MERCY

Well, it's begun...the annual tradition of the bean jar.

In our family, we practice loving each other more intentionally during Lent by drawing attention to each others' sacrifices. When someone makes a sacrifice for another member of the family, we recognize it by having him or her place a bean in the jar. Did you let a brother or sister have the first turn with the toy you both wanted? Bean in the jar! Did you let someone else have the rest of your favorite cereal for breakfast while you made do with leftover oatmeal? Bean in the jar for you! Did you help with the dishes even though it wasn't your night to do it? Bean in the jar.

The first few days of it always frustrate me to death. The children get really excited and start running to tell me about all of their little sacrifices- Mama! I picked up a crumb off the floor and it wasn't my crumb! Mama! I put my toys away! Mama! I flushed someone else's pee down the potty! Beans fly from the bowl to the jar. The bowl gets tipped over. Kids start fighting about whether something they have done "deserves" a bean or not. Honestly, I kind of dread it...the grabby hands, the beans everywhere, the constant interruptions to tell me why they need to put in another bean.

One morning last week, my day started too fast and left me running to catch up. I found myself at the table with my Bible, cramming in my reading between bites while my children were dumping too much cereal into their bowls and spilling it all over the floor.

I decided to read the passage aloud instead of keeping it to myself.

Let us love. 

not in word or speech

but in truth and action.

We talked. What does it look like to love in action? What does it mean if we ignore a chance to help someone? What does it mean that Jesus laid down his life for us? And how should we respond?

A growing realization crept over me as we talked...that this annual flood of bean-related frustration is an opportunity for me to practice the very thing I'm preaching. Even the smallest sacrifice is an act of love. Who cares how many beans they put in? What if we actually run out of beans? Is there a scarcity of beans in the world? Is there a scarcity of love to be shown in action?
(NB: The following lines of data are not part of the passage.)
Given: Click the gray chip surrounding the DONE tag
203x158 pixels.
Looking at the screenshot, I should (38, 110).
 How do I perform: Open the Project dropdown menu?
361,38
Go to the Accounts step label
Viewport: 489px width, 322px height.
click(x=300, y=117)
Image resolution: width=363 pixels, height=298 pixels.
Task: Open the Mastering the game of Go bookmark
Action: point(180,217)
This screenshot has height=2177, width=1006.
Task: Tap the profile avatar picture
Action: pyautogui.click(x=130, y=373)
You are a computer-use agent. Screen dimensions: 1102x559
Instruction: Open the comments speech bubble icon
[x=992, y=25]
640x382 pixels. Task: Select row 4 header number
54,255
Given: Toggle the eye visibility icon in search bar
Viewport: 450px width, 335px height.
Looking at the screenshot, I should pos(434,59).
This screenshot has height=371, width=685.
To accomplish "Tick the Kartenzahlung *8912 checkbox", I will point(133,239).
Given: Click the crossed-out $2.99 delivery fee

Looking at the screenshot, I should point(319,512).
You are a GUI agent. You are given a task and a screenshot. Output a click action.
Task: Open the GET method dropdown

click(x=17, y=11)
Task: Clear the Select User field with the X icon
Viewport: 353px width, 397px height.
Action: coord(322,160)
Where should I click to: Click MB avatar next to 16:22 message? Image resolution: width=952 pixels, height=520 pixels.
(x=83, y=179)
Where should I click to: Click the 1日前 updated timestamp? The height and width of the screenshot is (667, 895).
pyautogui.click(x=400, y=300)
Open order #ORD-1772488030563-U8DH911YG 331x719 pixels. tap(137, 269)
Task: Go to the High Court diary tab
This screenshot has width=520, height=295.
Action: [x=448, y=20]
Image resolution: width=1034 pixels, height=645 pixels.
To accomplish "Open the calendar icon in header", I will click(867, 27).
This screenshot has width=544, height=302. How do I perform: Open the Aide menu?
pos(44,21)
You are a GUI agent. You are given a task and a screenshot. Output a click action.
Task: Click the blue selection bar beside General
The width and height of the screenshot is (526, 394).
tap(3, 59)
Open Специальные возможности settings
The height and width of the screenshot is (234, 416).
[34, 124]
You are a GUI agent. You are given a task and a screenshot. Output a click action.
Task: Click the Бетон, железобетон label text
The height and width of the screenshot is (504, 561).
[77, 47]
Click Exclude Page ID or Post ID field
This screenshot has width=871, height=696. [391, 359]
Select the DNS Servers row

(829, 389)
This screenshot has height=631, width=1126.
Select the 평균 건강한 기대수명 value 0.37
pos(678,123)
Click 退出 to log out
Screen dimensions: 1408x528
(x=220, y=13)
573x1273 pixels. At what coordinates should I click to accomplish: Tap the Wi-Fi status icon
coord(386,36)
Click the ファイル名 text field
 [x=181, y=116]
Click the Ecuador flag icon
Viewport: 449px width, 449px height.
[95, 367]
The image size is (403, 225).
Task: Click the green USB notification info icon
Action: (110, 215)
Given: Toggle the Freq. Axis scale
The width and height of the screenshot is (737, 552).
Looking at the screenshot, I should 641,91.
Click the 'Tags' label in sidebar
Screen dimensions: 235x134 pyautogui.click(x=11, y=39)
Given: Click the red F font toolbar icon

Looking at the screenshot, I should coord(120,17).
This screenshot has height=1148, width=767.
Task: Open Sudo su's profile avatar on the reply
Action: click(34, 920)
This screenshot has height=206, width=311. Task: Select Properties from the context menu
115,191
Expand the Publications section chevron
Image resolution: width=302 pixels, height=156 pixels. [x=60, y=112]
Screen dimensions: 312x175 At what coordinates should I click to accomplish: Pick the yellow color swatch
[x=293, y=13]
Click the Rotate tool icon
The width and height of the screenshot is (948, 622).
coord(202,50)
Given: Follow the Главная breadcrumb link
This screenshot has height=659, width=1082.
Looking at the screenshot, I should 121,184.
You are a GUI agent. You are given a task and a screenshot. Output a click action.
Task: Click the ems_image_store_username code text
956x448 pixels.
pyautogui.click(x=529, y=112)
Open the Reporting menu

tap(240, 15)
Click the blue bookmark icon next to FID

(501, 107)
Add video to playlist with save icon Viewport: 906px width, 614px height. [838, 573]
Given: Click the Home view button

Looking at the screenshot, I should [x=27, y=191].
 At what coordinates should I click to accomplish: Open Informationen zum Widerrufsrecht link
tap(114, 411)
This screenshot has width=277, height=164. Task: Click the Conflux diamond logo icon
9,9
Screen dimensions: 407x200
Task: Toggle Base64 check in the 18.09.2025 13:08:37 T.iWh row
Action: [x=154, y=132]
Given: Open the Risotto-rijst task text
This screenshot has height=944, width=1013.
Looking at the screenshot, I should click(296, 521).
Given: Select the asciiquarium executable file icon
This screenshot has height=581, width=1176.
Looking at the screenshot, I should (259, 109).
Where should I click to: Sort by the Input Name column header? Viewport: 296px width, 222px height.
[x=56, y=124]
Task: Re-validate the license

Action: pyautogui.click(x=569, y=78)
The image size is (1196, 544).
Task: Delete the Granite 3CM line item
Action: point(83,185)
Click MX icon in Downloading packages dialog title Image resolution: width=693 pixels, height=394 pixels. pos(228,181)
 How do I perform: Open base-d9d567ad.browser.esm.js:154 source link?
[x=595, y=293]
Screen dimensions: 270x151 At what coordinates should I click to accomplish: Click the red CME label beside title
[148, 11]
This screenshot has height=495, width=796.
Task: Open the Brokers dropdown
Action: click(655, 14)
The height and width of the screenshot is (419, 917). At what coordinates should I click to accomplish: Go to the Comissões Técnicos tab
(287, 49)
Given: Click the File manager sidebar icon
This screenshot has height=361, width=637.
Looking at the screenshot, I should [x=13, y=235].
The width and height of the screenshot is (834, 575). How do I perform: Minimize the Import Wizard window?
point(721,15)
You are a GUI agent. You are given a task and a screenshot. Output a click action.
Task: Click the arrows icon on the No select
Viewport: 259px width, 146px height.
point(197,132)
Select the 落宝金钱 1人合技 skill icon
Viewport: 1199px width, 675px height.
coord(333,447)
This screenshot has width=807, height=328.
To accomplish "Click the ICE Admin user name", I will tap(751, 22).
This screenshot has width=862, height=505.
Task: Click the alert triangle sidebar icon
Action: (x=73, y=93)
Nope. There isn't. And it isn't my job to limit the love they show to each other, even in the most seemingly insignificant ways. To limit the beans is to place restrictions on their expressions of God's love to each other...and that's not my role. That's not the mother I want to be. I want to be the mother who shows them that the length and breadth and height and depth of God's love is more than we can grasp...that it surrounds us and wraps us up like the very biggest, fuzzy blanket they can imagine.

I have trouble believing this myself, but I want them to believe it.

There's a wideness in God's mercy
Like the wideness of the sea
, the song says.

I can't really fathom God's love, but I can picture the sea, stretching as far as I can see in every direction, seemingly limitless.

God's mercy cannot be counted on beans, even if we had all the beans in the universe and a jar as big as the state of Texas.

And so, let them do their sacrifices. Let them practice love at every opportunity, and let them pile up the beans as high as they will go. This year, I'm sitting back and watching them learn to love each other in action and truth. I'm not limiting the beans. And come Easter, the jar will be brimful and running over with jelly beans- the joyous, sugar-filled sign that God's abundant love always multiplies what we have to offer and makes it more than enough to go around.

There's more than enough. We just need to open our hands and our hearts to receive it.